How to Enhance Portfolio Diversification Using Real Estate

All investment portfolios – even the strongest – are likely to hold
investments that will experience some periods of loss. However, by
diversifying your portfolio holdings, you can mitigate those losses,
which can boost your portfolio’s return potential. But not all
diversification strategies are created equal, which makes choosing the
right diversification strategy crucial to your investment success.

Most investors understand the risk that comes with investing in a single
stock, asset type, or industry. But what about the risk that comes with
investing in only one market? Many investors are diversified across and
within asset classes, sectors, industries, and more – but, usually all
within the stock market, which is a public market. With the public
market shrinking, and ownership of stocks becoming more consolidated,
investments traded in the stock market are becoming increasingly
correlated. With this, meaningful diversification is getting
increasingly difficult to achieve in the public market alone.

Wider accessibility to private market investments offers individual
investors new options outside of the stock market. Private market real
estate, in particular, is far more accessible now than it has ever been.
Easy accessibility, together with the benefits of low correlation with
the stock market, a history of long-term appreciation, and the potential
for regular income, can make real estate a powerful diversifier for your
portfolio.

Jump to
What Make an Investment Portfolio Diversified?
The 20% Rule
How Real Estate Can Enhance Portfolio Diversification
How to Diversify into Private Market Real Estate
Evaluating Your Options
What Make an Investment Portfolio Diversified?

Diversification is used to reduce the risk of loss, which ultimately can
improve the stability and return potential of an investment portfolio.
When risk is reduced properly though diversification, its volatility is
reduced. With lower volatility, an investment portfolio is more stable,
and its return earning potential more predictable. Rather than being
forced to ride the waves of market cycles, investors are able to enjoy
the peace of mind that comes with having their investments live on
quieter waters.

So, what does a diversified portfolio look like?

There are many diversification strategies to choose from, but strong
ones generally try to maximize a portfolio’s risk-adjusted returns. In
other words, you should try to invest in assets that offer the highest
possible return at your given risk level. By investing in assets with
low or no correlation, you can reduce unnecessary risk in your portfolio.

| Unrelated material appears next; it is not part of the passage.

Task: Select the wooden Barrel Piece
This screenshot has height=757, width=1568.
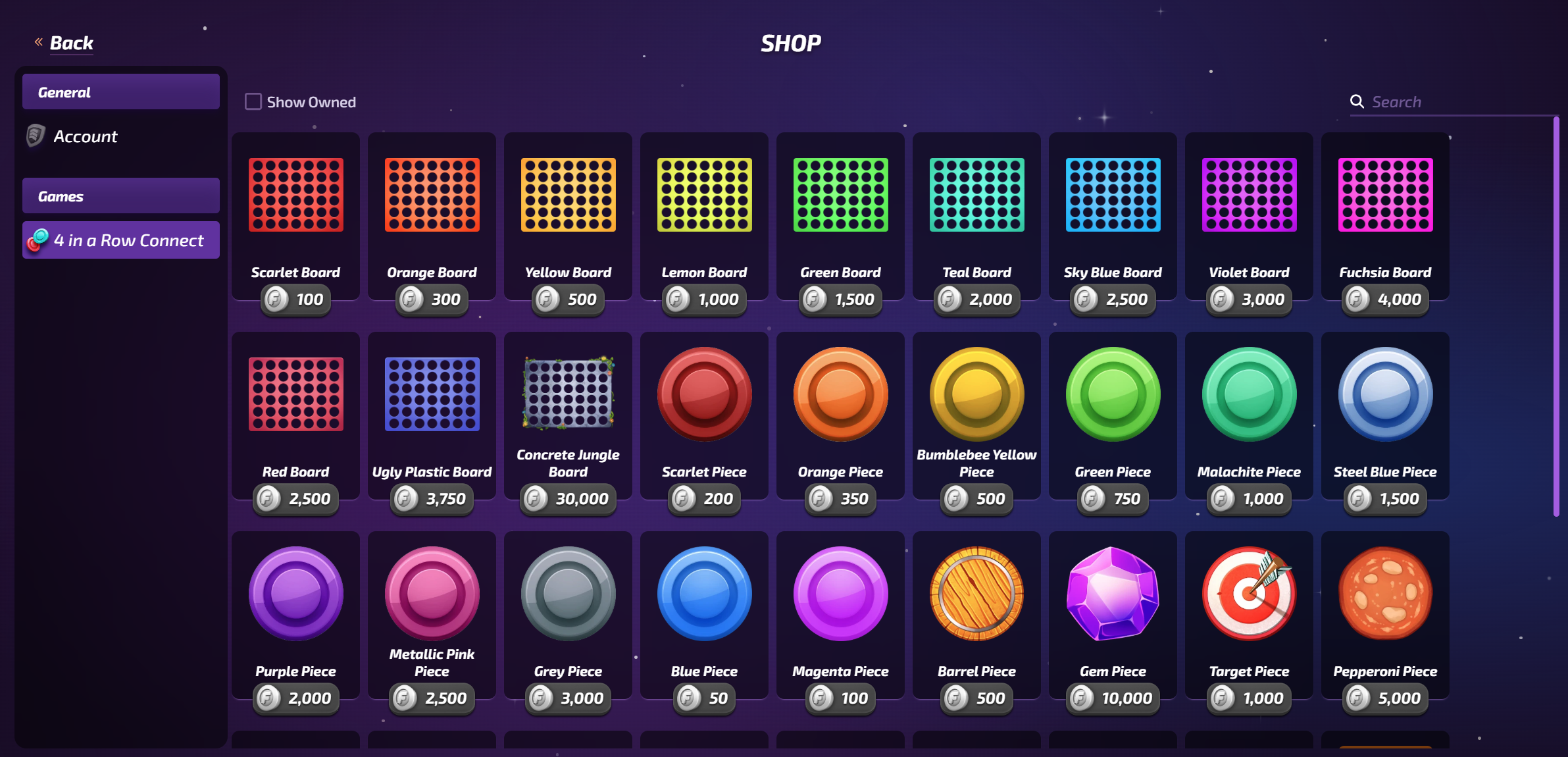Action: (x=976, y=593)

When investments are correlated, they share some or all of the same set
of risks. So, if one investment experiences a loss, then a correlated
investment is also at risk of loss. On the other hand, if your portfolio
holdings are spread across uncorrelated assets, the performance of one
or more investment could mitigate losses in your portfolio when another
asset underperforms. This is because uncorrelated assets are far less
likely to lose value in tandem than correlated investments.

The 20% Rule
The 20% rule is a leading diversification strategy, which was created by
the Chief Investment Officer of the Yale Endowment, David Swensen. The
20% rule aims to reduce portfolio risk and in turn maximize return
potential by allocating at least 20% of an investment portfolio toward
alternatives – an asset class with low or no correlation with
traditional, publicly-traded assets. Alternative investments are
investments that fall outside of the classification of traditional
investments, and are generally traded in the private market. Following
the 20% rule, private market investments are becoming increasingly
crucial to investment success. Institutional investors have a longer
history of diversifying into alternative with pensions and endowments
allocating 28% and 52% of their portfolios respectively to alternatives.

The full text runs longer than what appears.